Welcome Feelings

3 mins reading and ?? mins viewing


‘The welcome should consist of warmly welcoming your students to this unit. Introduce yourself and provide a general introduction to what the unit is about…’ (copied from template)

Well, that’s what I’m supposed to do here.

When writing one of these welcome messages, I’m reminded of a family holiday to the Gold Coast when I was in my first year of uni. During this holiday, my sister bought postcards to send to her friends. On these postcards, she simply wrote:

I don’t want to write it. You don’t want to read it.

I agree. Watch this video instead.

Welcome to the unit.



*          *          *

That’s how I start most of the introductory Unit Guides in courses I teach. In any given trimester, students will (kind of) read up to 4 of these identically formatted documents, which provide a broad outline of learning experiences, topics, and assessment tasks. They’ve gotten shorter the years (the documents, not the students) and are now less than half the size from when I was a student myself at Deakin University.

Photo by Aaron Burden on Unsplash
Photo by Aaron Burden (free use via Unsplash)

This blog isn’t designed to dismiss the importance of welcoming students, but rather to emphasise the importance of finding a better way. While my indolent sister would never have made one, a video is a much better way – and it’s not just me saying it. The presence of a ‘video welcome message from the Unit Chair’ has been enshrined in Deakin policy as a ‘minimum standard’ for a few years now.

Welcome videos can be an immensely useful means of reaching all (or at least most) students and making a connection between them, teaching staff, and the learning resources from the beginning. Here’s my most most recent and most used welcome video:

There is no one ‘correct’ way to make a welcome video, but some general advice I would give is to:

  1. Be visible. Appear on camera for at least part of the video, perhaps at the start and end, to really make a connection.
  2. Be positive. You can make expectations clear, but there’s no need to scare people… not until Week 2, anyway.
  3. Be brief. Provide a broad sense of what the unit involves without getting held up on the details.
  4. Be relaxed. No need for a beach chair and sun lotion, but try to set the tone for Week 1 (even if it’s only relaxed momentarily).

· · · · ·

**Problem to solve:** Reproduce the passage of the blog post on welcome videos from "Well, that’s what" up to and including "to read it.".

· · · · ·

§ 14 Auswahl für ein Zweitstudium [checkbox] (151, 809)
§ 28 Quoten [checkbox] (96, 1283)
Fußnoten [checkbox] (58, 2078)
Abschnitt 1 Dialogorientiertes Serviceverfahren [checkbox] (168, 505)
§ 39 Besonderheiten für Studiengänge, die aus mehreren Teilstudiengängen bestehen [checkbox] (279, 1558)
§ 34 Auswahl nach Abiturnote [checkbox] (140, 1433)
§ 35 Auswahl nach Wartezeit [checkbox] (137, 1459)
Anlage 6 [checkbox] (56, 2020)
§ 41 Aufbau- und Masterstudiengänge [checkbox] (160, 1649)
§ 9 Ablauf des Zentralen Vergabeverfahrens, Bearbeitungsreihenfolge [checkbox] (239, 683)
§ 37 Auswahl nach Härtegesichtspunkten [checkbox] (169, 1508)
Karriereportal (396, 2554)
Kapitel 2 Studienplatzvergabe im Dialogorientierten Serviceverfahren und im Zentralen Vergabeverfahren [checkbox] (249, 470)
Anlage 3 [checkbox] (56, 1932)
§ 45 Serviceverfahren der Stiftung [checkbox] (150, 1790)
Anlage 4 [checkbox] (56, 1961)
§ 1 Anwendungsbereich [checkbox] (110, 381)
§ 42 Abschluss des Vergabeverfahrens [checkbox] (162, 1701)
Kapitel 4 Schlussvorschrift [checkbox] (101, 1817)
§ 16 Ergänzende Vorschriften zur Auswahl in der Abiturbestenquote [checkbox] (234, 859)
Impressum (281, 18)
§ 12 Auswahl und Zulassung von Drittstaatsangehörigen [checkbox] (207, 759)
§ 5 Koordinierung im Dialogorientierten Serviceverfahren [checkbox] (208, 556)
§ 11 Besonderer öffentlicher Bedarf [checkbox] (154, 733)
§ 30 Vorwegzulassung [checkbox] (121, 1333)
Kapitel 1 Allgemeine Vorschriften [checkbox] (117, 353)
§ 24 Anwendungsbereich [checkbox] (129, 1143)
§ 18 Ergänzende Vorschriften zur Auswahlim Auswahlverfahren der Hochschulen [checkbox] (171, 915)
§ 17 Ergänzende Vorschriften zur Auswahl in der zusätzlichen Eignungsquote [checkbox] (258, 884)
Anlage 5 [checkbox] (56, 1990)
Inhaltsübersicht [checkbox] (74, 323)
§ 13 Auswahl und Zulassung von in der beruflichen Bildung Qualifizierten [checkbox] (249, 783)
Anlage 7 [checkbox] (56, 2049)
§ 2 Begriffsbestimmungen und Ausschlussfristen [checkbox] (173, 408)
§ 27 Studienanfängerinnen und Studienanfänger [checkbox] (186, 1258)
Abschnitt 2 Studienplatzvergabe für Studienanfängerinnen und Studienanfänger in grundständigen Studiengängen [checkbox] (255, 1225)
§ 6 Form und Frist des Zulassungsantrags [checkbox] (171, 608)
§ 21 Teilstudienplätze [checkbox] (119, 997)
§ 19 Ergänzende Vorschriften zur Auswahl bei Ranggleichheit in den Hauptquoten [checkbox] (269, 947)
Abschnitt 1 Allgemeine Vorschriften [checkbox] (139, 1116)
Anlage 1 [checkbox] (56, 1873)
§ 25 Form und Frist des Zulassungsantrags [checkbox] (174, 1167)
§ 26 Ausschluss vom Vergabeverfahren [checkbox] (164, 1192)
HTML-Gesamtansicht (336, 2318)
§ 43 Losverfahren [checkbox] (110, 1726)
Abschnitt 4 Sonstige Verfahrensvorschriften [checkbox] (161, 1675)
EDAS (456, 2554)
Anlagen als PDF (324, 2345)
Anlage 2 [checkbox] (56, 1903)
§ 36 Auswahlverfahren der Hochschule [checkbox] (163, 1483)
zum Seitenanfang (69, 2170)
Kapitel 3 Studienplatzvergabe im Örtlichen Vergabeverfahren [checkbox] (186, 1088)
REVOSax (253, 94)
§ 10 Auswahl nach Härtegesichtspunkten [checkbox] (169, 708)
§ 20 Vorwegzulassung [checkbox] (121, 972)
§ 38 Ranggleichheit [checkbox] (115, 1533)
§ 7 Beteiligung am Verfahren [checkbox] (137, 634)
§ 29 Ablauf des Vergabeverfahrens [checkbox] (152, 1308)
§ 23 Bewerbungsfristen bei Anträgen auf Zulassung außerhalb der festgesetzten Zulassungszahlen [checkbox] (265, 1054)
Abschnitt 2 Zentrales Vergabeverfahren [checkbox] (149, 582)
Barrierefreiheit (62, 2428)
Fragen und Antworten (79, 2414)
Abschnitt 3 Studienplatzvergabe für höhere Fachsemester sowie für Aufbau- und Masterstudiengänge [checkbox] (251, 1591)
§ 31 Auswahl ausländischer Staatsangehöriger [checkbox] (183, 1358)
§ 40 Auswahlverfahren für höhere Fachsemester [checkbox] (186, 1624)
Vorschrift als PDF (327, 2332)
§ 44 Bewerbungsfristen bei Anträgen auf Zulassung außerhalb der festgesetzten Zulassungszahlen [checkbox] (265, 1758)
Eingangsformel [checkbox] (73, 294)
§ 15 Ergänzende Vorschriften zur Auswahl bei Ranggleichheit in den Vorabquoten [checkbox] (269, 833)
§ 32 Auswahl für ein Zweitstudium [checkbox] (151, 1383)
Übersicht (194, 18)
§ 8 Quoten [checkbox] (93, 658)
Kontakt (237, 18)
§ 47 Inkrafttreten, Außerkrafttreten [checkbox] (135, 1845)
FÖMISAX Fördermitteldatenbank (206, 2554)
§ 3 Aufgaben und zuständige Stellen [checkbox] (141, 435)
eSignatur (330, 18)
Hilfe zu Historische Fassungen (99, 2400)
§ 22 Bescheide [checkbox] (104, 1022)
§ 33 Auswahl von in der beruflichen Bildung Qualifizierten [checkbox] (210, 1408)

· · · · ·

**Answer to this task:**
Well, that’s what I’m supposed to do here.

When writing one of these welcome messages, I’m reminded of a family holiday to the Gold Coast when I was in my first year of uni. During this holiday, my sister bought postcards to send to her friends. On these postcards, she simply wrote:

I don’t want to write it. You don’t want to read it.